The Legacy of CPU Features Since 1980s
jones_supa writes: David Albert asked the following question:
"My mental model of CPUs is stuck in the 1980s: basically boxes that do arithmetic, logic, bit twiddling and shifting, and loading and storing things in memory. I'm vaguely aware of various newer developments like vector instructions (SIMD) and the idea that newer CPUs have support for virtualization (though I have no idea what that means in practice). What cool developments have I been missing? "
An article by Dan Luu answers this question and provides a good overview of various cool tricks modern CPUs can perform. The slightly older presentation Compiler++ by Jim Radigan also gives some insight on how C++ translates to modern instruction sets.
"My mental model of CPUs is stuck in the 1980s: basically boxes that do arithmetic, logic, bit twiddling and shifting, and loading and storing things in memory. I'm vaguely aware of various newer developments like vector instructions (SIMD) and the idea that newer CPUs have support for virtualization (though I have no idea what that means in practice). What cool developments have I been missing? "
An article by Dan Luu answers this question and provides a good overview of various cool tricks modern CPUs can perform. The slightly older presentation Compiler++ by Jim Radigan also gives some insight on how C++ translates to modern instruction sets.
The first large scale availability of virtualisation was with the IBM 370 series, dating from June 30, 1970, but it had been available on some other machines in the 1960's.
So the idea that "newer machines have support for virtualisation" is a bit old.
Watch this Heartland Institute video
The latest generation of CPUs have instructions to support transactional memory.
Near future CPUs will have a SIMD instruction set taken right out of GPUs where you can conditionally execute without branching.
The IBM 360/370 line and its successors have had decimal arithmetic (in addition to binary and after the 370/158 floating point) since the 1960/70s. Others have had these also.
There was a period in the 0s when PC processors were good for cooking eggs. You had to be careful with the AMD ones though, they had a tendency to burn the egg quickly.
Then it's settled. Your edge case must apply to everybody. The article is wrong.
I'm not a nerd. Nerds are smart.
I remember when VMWare first came out, and there was all this amazement about all the cool things you could do with Virtual Machines. Very little mention anywhere that these were things you could do for decades already on mainframes.
Same thing with I/O offloading (compared to mainframes, x86 and UNIX I/O offload is still quite primitive and rudimentary), DB-based filesystems (MS has been trying to ship one of those for over 20 years now; IBM has been successfully selling one (the AS/400 / iSeries) for 25, built-in encryption features, and a host of other features.

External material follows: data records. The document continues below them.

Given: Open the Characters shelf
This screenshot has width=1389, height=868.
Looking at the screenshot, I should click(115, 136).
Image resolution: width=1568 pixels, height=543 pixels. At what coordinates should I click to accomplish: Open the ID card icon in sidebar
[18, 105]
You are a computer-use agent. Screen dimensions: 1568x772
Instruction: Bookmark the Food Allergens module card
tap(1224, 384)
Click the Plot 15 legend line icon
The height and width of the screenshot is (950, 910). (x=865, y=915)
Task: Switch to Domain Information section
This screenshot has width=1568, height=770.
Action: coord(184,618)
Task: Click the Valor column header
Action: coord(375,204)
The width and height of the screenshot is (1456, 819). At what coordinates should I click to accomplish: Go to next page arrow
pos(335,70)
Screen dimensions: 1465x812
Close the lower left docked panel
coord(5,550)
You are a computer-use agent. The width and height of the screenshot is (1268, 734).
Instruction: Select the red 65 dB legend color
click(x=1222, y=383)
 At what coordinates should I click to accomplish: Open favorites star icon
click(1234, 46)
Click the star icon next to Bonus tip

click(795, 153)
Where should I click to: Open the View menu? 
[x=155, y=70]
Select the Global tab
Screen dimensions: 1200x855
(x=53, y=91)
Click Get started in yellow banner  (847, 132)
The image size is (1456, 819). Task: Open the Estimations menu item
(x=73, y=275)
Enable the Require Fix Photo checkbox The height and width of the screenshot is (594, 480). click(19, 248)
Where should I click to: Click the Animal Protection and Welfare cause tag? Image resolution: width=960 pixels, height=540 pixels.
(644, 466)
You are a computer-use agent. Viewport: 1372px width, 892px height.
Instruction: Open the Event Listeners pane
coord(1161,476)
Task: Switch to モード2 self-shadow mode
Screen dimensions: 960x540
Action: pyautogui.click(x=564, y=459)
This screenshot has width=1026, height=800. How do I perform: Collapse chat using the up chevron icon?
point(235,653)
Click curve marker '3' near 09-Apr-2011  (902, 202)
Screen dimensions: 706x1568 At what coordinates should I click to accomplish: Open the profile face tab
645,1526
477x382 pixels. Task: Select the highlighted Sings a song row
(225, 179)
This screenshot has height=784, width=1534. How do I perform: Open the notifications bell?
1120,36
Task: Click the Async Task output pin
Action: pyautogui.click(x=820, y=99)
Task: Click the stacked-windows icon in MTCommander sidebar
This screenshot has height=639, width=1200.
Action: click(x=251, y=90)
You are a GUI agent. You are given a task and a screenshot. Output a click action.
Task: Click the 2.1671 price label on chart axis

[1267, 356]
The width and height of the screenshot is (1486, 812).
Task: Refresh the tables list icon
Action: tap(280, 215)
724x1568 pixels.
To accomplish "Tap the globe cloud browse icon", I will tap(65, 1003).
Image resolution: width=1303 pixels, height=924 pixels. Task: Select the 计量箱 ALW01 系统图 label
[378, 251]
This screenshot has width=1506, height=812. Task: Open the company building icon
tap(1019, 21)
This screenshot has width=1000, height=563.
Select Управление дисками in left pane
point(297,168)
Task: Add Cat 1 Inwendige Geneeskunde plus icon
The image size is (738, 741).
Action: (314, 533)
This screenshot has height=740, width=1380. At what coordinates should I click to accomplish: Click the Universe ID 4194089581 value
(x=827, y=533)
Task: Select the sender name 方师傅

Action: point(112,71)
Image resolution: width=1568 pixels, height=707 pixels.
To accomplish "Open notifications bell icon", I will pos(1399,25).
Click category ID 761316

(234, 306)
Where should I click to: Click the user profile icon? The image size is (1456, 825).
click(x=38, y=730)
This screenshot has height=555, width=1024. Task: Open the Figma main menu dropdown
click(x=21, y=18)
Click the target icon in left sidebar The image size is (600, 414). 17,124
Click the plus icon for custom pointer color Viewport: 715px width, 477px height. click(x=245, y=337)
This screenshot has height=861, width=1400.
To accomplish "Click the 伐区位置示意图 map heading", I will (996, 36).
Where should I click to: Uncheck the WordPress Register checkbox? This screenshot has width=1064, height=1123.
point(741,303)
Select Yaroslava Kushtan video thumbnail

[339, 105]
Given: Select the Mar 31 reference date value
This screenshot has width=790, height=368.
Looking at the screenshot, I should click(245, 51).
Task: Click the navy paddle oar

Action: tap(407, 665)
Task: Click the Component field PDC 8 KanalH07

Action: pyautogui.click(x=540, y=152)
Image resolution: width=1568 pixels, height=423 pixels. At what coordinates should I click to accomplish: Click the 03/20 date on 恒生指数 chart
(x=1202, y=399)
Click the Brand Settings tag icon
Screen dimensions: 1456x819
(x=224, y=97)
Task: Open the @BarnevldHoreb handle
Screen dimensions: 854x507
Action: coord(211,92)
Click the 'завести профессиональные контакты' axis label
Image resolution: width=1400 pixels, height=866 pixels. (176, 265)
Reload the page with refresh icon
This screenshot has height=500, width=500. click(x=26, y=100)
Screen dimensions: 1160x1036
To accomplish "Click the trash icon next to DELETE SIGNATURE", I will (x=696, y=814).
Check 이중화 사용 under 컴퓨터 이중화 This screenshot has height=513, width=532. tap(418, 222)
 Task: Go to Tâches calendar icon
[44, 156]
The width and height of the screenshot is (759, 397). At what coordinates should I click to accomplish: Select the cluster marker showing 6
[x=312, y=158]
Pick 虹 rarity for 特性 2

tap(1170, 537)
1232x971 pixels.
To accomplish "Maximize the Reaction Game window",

I am staying away from your lawn, that's for sure. If my frisbee lands over there, you can keep it; you've earned it.
We just had a story about low-level improvements to the BSD kernel, and now we get an article about chip-level features and how compilers use them?
Is this some sort of pre-April-Fools /. in 2000 joke? Where are my Slashvertisements for gadgets I'll never hear about again? My uninformed blog posts declaring this the "year of Functional Declarative Inverted Programming in YAFadL"? Where the hell are my 3000-word /. editor opinions on the latest movie?
If this keeps up, this site might start soaking up some of my time instead of simply being a place I check due to old habits.
Last post!
If you want to see more Slashdot-in-2000 style posts, and you have access to the sort of articles that Slashdot-in-2000 might have posted, Slashdot welcomes your submissions. You could even become a "frequent contributor".
For example, I worked for a decade in the linux kernel and low-level userspace. Assembly definitely needed. I tracked down and fixed a bug in the glibc locking code, and you'd better believe assembly was required for that one. During that time I dealt with assembly for ARM, MIPS, powerpc, and x86, with both 32 and 64-bit flavours of most of those. But even there most of the time you're working in C, with as little as possible in assembly.
If you're working in the kernel or in really high-performance code then assembly can be useful. If you're working with experimental languages/compilers where the compilers might be flaky, then assembly can be useful. If you're working in Java/PHP/Python/Ruby/C# etc. then assembly is probably not all that useful.
Diminishing returns on cache misses
Higher latency of larger caches
Higher latency of more layers of cache
Poor transistor scaling of fully associate caches or increased rate of false evictions for n-way caches.
Increased power usage. It's very difficult to turn off part of your cache to save power, but it's very easy to turn off a core
Not all problems scale well with more cache
I'm sure there are many other reasons.